J. Neurochem. (2010) 115, 1007–1023.
Abstract
Stimulation of β‐adrenoceptors activates the canonical adenylate cyclase pathway (via Gs protein) but can also evoke phosphorylation of extracellular‐regulated kinases 1 and 2 (ERK1/2) via Gs/Gi switching or β‐arrestin‐mediated recruitment of Src. In primary cultures of mouse astrocytes, activation of the former of these pathways required micromolar concentrations of the β1/β2‐adrenergic agonist isoproterenol, that acted on β1‐adrenoceptors, whereas the latter was activated already by nanomolar concentrations, acting on β2 receptors. Protein kinase A activity was required for Gs/Gi switching, which was followed by Ca2+ release from intracellular stores and Giα‐ and metalloproteinase‐dependent transactivation of the epidermal growth factor receptor (EGFR; at its Y1173 phophorylation site), via its receptor‐tyrosine kinase, β‐arrestin 1/2 recruitment, and MAPK/ERK kinase‐dependent ERK1/2 phosphorylation.

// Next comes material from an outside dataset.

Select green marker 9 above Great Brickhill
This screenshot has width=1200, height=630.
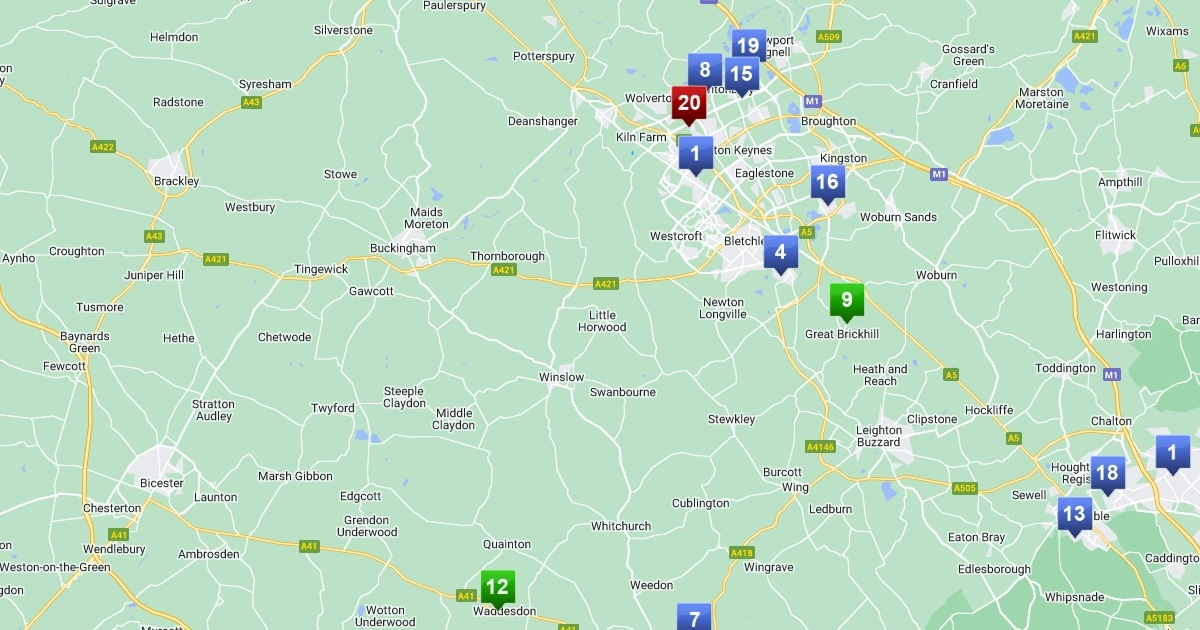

ERK1/2 phosphorylation by Src activation depended on β‐arrestin 2, but not β‐arrestin 1, was accompanied by Src/EGFR co‐precipitation and phosphorylation of the EGFR at the Src‐phosphorylated Y845 site and the Y1045 autophosphorylation site; it was independent of transactivation but dependent on MAPK/ERK kinase activity, suggesting EGFR phosphorylation independently of the receptor‐tyrosine kinase or activation of Ras or Raf directly from Src. Most astrocytic consequences of activating either pathway (or both) are unknown, but morphological differentiation and increase in glial fibrillary acidic protein in response to dibutyryl cAMP‐mediated increase in cAMP depend on Gs/Gi switching and transactivation.